Maternal Pre-Existing Diabetes: A Non-Inherited Risk Factor for Congenital Cardiopathies

Abstract

Congenital heart defects (CHDs) are the most common form of birth defects in humans. They occur in 9 out of 1000 live births and are defined as structural abnormalities of the heart. Understanding CHDs is difficult due to the heterogeneity of the disease and its multifactorial etiology. Advances in genomic sequencing have made it possible to identify the genetic factors involved in CHDs. However, genetic origins have only been found in a minority of CHD cases, suggesting the contribution of non-inherited (environmental) risk factors to the etiology of CHDs. Maternal pregestational diabetes is associated with a three- to five-fold increased risk of congenital cardiopathies, but the underlying molecular mechanisms are incompletely understood. According to current hypotheses, hyperglycemia is the main teratogenic agent in diabetic pregnancies. It is thought to induce cell damage, directly through genetic and epigenetic dysregulations and/or indirectly through production of reactive oxygen species (ROS). The purpose of this review is to summarize key findings on the molecular mechanisms altered in cardiac development during exposure to hyperglycemic conditions in utero. It also presents the various in vivo and in vitro techniques used to experimentally model pregestational diabetes. Finally, new approaches are suggested to broaden our understanding of the subject and develop new prevention strategies.

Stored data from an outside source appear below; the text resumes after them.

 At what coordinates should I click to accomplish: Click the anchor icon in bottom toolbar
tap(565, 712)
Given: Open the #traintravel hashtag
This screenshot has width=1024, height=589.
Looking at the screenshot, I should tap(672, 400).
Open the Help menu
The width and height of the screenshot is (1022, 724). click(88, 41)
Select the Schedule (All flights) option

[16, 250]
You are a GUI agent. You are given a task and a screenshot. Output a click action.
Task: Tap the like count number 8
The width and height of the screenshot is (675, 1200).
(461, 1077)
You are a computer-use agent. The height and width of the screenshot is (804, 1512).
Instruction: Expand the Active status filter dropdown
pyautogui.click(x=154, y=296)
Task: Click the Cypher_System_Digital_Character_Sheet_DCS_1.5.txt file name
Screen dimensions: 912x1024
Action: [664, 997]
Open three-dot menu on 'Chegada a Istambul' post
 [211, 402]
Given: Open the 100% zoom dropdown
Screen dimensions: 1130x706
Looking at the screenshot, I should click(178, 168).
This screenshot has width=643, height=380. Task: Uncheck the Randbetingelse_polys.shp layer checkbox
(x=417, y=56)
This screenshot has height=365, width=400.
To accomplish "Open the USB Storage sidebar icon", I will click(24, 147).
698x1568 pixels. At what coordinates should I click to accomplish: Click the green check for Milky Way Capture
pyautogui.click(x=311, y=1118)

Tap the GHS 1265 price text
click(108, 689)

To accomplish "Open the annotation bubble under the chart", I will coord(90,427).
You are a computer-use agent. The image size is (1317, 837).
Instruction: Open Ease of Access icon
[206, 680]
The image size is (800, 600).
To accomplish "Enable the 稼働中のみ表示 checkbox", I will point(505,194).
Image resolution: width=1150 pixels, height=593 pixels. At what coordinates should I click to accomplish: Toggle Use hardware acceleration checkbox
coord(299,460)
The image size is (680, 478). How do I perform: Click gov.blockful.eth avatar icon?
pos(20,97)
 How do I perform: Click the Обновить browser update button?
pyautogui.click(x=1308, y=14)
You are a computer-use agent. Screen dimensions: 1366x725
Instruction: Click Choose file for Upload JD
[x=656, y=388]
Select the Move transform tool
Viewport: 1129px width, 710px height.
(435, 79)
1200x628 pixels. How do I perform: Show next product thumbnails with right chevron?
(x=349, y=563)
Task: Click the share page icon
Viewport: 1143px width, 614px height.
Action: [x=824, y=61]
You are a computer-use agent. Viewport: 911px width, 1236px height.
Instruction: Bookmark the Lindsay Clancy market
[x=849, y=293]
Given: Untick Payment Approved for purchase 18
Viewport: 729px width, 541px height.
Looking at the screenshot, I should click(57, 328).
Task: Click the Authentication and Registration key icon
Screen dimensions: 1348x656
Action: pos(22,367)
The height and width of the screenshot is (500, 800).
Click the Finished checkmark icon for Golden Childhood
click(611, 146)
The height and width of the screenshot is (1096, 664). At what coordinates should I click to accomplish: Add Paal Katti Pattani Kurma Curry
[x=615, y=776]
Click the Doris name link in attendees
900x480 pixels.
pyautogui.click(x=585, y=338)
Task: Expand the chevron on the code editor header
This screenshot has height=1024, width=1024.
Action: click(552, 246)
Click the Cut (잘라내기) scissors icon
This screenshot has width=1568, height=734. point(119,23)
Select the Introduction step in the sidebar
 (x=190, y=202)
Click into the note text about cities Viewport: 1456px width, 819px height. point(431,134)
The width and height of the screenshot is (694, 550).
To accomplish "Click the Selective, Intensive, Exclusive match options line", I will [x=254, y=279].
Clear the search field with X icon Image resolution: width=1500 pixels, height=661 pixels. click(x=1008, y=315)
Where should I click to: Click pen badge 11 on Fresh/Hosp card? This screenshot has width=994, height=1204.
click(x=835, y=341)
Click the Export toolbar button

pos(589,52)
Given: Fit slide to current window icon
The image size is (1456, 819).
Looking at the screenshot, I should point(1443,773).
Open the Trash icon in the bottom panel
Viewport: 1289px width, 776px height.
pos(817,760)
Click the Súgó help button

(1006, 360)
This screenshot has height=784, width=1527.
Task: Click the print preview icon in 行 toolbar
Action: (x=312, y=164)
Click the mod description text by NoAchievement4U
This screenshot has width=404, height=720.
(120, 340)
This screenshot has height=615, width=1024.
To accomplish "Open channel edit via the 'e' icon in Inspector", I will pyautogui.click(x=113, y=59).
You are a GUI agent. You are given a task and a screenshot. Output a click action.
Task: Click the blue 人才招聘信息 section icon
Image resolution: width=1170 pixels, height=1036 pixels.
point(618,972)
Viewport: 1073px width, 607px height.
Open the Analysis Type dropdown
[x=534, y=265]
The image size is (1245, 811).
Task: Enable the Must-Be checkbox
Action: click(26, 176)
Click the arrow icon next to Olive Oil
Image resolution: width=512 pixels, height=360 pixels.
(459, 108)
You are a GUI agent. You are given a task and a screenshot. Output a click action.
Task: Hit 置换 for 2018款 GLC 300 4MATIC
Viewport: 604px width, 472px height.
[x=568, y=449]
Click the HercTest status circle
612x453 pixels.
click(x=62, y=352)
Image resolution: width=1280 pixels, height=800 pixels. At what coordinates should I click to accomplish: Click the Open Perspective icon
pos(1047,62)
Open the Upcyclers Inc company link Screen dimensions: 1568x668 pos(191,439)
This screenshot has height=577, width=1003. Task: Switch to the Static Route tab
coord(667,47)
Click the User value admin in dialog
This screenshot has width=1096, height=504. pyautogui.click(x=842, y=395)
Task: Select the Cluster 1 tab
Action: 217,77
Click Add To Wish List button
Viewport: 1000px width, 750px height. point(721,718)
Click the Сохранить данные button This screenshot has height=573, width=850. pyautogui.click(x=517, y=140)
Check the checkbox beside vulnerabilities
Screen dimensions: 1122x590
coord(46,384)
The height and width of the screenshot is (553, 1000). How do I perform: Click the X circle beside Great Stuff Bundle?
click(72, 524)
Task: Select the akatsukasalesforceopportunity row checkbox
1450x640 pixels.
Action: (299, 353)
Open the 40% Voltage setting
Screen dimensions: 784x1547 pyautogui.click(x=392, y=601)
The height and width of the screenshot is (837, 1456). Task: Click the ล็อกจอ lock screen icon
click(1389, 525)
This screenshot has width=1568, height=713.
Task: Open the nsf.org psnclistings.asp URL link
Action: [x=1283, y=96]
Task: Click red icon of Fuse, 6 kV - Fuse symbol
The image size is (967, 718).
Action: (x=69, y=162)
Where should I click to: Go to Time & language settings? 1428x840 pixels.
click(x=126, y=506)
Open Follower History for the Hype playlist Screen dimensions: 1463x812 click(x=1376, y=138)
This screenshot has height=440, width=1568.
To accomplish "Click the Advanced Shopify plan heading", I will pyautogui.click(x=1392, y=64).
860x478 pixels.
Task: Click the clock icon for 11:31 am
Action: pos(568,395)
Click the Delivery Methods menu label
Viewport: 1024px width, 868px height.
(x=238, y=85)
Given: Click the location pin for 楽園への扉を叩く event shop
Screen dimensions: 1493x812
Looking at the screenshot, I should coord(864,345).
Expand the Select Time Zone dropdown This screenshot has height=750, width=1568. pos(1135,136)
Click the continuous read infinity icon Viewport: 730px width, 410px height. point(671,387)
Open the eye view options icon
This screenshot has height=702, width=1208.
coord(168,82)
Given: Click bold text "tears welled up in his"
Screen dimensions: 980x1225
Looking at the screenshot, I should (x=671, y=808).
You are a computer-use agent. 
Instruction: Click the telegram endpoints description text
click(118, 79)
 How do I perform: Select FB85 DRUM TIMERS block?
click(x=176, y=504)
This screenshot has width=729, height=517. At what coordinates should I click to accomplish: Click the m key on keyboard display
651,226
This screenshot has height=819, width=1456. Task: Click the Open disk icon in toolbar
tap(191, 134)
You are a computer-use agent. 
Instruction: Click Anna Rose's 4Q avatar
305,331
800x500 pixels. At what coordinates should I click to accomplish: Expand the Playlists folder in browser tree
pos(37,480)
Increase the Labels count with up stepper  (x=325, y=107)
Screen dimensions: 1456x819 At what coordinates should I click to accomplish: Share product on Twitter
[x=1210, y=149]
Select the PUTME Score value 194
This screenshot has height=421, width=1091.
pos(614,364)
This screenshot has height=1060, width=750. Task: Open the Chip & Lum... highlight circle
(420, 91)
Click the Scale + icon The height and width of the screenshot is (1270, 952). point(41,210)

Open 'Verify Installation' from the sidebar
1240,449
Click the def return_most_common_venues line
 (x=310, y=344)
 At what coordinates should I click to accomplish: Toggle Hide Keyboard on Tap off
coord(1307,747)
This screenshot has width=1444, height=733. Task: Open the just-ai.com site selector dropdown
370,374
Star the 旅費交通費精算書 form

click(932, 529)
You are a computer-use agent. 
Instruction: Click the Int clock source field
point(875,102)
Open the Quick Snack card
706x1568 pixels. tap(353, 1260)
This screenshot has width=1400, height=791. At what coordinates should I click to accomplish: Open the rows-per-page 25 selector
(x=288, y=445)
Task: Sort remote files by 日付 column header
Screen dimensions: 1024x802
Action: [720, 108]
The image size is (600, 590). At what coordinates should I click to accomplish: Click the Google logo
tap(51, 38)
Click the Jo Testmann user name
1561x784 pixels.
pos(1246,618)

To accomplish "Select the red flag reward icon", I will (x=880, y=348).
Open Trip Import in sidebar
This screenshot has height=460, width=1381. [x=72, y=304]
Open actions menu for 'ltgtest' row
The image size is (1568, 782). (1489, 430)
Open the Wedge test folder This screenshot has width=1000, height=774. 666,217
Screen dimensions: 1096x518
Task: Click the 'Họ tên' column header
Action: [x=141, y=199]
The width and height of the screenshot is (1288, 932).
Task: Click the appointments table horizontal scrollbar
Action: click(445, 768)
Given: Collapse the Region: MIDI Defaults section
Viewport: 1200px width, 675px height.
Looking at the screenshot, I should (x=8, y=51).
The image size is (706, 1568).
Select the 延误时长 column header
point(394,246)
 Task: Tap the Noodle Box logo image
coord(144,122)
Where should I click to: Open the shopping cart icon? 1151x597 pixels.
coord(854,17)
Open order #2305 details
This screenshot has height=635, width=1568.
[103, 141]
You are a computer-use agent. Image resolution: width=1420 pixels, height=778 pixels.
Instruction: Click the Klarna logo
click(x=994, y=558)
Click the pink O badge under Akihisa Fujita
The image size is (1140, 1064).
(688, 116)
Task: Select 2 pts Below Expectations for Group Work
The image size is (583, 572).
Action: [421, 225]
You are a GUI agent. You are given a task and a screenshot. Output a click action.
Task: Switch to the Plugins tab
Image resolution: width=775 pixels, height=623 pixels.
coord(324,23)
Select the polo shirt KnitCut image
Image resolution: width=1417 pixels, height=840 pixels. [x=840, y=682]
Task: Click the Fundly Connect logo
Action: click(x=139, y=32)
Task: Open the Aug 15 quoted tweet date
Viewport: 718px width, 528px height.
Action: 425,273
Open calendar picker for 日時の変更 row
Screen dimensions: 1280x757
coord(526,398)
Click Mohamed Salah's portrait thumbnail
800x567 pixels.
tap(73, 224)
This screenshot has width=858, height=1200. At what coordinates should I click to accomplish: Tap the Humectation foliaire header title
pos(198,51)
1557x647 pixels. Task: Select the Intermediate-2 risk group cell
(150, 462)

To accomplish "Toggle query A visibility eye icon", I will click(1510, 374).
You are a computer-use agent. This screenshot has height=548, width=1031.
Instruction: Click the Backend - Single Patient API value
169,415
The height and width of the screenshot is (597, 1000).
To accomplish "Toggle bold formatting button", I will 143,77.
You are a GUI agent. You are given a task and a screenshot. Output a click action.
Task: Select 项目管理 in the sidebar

Keywords: cardiogenesis; congenital heart defects; genetics and epigenetics; pregestational diabetes.

Figure 1

Schematic representation of the normal four-chambered mammalian heart and the structural abnormalities of the most common forms of congenital heart defects (CHDs). Black arrows indicate the direction of blood flow. TGA: Transposition of the Great Arteries; DORV: Double-Outlet Right Ventricle; PTA: Persistent Truncus Arteriosus; TOF: Tetralogy of Fallot; VSD: Ventricular Septal Defect; ASD: Atrial Septal Defect; HLHS: Hypoplastic Left Heart Syndrome; BAV: Bicuspid Aortic Valve; and CoA: Coarctation of the Aorta; RA: Right Atrium; RV: Right Ventricle; LA: Left Atrium; LV: Left Ventricle; PA: Pulmonary Artery; Ao: Aorta.

Figure 2

Representative scheme of the main stages of cardiac development. First, on gestation day 15 (equivalent to gestation day 7.5 in mice), the two cardiac lineages derived from the embryonic mesoderm, the First Heart Field (FHF) progenitor cells (red) and the Second Heart Field (SHF) progenitor cells (green), form the cardiac crescent. Around day 20 (equivalent to day 8.5 in mice), the 2 heart fields merge to form the elongated heart tube, which loops rightward on day 26 (equivalent to day 9.5 in mice). The looped heart contains the FHF, which begins to differentiate into left ventricle cardiomyocytes (red), anterior SHF (aSHF, light green), posterior SHF (pSHF, dark green), and migrating cardiac neural crest cells (yellow dots). Cardiogenesis proceeds through a series of proliferation, differentiation, and maturation, culminating in a four-chambered adult heart (D). Ap: Arterial pole; Vp: Venous pole; V: Ventricle; A: Atrium; RA: Right Atrium; RV: Right Ventricle; LA: Left Atrium; LV: Left Ventricle; PA: Pulmonary Artery; Ao: Aorta.

Figure 3

Role of glucose metabolism in cell physiology, genetics, and epigenetics. (Upper panel) In the cell, glucose and fatty acid are metabolized into pyruvate and fatty acyl CoA, respectively, which are converted to acetyl-CoA in the mitochondria. In a process known as oxidative phosphorylation (OXPHOS), acetyl-CoA enters the Krebs cycle, generating an energy substrate for the cell (ATP), cofactors, and Reactive Oxygen Species (ROS). The molecules generated, such as NADH and α-KG, serve as cofactors for epigenetic remodeling enzymes. Hyperglycemia leads to excessive ROS production. If the cells defense mechanisms (antioxidant activity) fail to restore homeostasis, oxidative stress results. ROS can induce cellular damage by regulating cell proliferation, differentiation, apoptosis, and inflammation. (Lower panel) During early cardiogenesis, glucose is the main source of energy. The transition from embryonic stage to fetal stage (the maturing of the heart) is accompanied by a switch in the energy substrate to fatty acid.

Figure 4

Gene–environment interaction (G&E) as a two-hit risk factor for congenital heart defects associated with pregestational diabetes. This scheme illustrates the interaction between genetic predisposition to CHDs and maternal hyperglycemia in embryonic heart development. The molecular and structural abnormalities of the developing heart resulting from this G&E interaction are shown. In vivo and in vitro models are proposed to examine genomic (transcriptomic and epigenomic) changes in response to maternal hyperglycemia, using single-cell approaches. The contribution of the paternal genetics and nutrition to abnormal heart development is also suggested.